Personally, I prefer my speech to be “covered” by the public press rather than the details of my gown to be “covered” (or uncovered) in the so-called society column.
As to the other terrible warning: “You’ll get yourself talked about by every Tom, Dick and Harry,” I would much prefer the attention of the Toms, the Dicks and the Harrys of this world, to that of the Algernons or Clarences.
My own experience has given me a new appreciation of the burdens the men of this world have been carrying, and an increased respect for their ability in adminis-
tration, their capacity for hard work, their grasp of detail, their clear-headed thinking, and most of all the “stickatitiveness” which so many women lack. And as I came in contact with these men from a different angle and realized some of the problems they had to solve, and as I have seen them “all fagged out” after a heavy day, bent on “getting through to gethome,” I could not help wondering what kind of homes they were going to, and I had a new conception of what their homes might mean to them, truly “a rock in a weary land and a shelter in a time of storm.”
MEN must be rather amused at the critical attitude of our women reformers, and at the smug complacency with which they approach problems which have strained the intelligence, wit and tact of generations of law-makers. When we think of turning over a new leaf we always think of it as being a man’s reform. We have grown so accustomed to think of women as good and men as bad that there never seems any need for women to turn over a new leaf.
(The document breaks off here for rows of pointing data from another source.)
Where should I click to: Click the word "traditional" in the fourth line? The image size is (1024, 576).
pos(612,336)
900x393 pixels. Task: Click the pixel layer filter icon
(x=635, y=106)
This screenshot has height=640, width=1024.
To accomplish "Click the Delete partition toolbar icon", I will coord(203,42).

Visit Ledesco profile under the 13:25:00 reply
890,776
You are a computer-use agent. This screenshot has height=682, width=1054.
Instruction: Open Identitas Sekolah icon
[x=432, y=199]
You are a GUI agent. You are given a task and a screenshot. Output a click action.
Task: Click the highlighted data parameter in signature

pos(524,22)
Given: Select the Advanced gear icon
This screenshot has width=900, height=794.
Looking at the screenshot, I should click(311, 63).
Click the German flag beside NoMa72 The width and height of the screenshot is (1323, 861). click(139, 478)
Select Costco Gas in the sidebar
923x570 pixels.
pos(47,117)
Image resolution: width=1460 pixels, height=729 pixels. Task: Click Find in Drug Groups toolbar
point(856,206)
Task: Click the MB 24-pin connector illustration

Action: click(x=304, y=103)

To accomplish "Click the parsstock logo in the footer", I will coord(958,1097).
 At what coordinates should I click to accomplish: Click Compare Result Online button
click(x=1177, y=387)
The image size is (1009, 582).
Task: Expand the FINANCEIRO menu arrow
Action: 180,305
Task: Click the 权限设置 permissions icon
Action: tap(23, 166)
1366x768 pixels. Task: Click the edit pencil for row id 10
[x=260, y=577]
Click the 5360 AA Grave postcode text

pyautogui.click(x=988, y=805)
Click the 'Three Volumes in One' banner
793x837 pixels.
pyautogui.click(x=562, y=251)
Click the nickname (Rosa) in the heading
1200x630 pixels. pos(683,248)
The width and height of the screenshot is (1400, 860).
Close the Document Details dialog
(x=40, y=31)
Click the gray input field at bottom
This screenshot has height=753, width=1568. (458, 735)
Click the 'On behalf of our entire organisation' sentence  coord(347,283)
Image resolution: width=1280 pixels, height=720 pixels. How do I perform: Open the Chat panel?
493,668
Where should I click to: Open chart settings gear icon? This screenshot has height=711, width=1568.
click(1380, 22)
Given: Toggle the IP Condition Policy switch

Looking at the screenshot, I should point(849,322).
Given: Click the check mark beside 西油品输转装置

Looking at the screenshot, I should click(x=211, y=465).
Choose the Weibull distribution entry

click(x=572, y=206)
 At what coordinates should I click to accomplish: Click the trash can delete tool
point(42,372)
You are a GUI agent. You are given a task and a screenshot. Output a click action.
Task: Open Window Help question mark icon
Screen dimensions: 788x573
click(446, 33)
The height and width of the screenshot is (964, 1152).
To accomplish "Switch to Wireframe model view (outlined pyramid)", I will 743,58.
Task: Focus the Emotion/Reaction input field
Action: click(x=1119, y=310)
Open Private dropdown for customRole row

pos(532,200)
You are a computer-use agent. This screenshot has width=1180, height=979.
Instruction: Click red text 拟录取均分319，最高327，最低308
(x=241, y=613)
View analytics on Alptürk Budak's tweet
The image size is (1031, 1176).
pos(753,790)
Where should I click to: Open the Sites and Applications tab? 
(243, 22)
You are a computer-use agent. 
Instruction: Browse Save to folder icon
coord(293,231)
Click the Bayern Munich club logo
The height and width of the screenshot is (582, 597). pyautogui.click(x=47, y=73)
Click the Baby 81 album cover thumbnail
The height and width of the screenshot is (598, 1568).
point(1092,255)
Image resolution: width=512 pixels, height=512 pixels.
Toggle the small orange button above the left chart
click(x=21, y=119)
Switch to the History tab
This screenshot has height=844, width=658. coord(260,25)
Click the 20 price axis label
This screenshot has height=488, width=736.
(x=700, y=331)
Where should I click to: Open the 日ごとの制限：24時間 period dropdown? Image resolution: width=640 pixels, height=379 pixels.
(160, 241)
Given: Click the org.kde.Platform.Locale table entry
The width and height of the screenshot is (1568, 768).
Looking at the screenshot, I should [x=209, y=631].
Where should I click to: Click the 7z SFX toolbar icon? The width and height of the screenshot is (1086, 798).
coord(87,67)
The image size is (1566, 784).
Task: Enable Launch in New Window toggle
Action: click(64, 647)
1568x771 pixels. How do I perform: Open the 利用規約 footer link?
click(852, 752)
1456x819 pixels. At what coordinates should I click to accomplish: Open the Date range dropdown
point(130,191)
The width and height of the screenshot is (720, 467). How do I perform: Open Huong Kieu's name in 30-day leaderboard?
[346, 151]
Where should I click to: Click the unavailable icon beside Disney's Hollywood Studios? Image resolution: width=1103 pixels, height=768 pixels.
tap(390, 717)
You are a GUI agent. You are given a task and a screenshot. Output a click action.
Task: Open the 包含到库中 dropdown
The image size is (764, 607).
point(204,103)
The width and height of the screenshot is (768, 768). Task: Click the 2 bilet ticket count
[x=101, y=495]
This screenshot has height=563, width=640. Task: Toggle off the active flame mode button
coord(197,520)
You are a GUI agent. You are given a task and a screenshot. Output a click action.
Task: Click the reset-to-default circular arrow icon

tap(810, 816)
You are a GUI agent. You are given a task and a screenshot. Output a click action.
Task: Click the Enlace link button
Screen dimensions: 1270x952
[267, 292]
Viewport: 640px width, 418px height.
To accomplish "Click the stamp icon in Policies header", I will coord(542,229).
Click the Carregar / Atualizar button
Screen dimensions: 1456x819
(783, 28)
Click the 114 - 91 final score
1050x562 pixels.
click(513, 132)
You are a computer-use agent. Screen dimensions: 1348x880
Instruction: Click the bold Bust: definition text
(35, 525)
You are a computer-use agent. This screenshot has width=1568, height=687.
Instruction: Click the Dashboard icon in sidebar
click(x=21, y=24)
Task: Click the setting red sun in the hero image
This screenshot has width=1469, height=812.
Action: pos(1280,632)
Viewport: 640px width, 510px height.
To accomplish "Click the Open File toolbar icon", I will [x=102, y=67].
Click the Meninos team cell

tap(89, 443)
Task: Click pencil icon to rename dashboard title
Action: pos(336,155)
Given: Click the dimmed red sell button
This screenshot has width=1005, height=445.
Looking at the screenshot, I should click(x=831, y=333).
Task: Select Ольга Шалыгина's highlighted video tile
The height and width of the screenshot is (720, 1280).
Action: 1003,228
Everything generally in the world is in a topsy-turvy condition at the present time, and I fervently hope that in the adjustment which we hope eventually will come, women will again become possessed of the good old-fashioned common sense of their grandmothers, and will leave the political game to the men. A shrewd lawyer told me not long ago that he was not worrying at all over woman’s entry into politics because he thought they would soon sicken of it themselves. I believe this to be true, and I venture to say it will be with a sigh of relief that they will retire, and that they will be “mighty glad” the men are left to carry on. About that time if some enterprising woman feels the call “to organize a new Club” (which Heaven forbid), I would suggest a “Back to the Home” Club; the officers might be exwomen politicians, and I believe the men would be generous contributors to the funds. We have now a “Save the Children” movement, why not a “Save the Women” movement?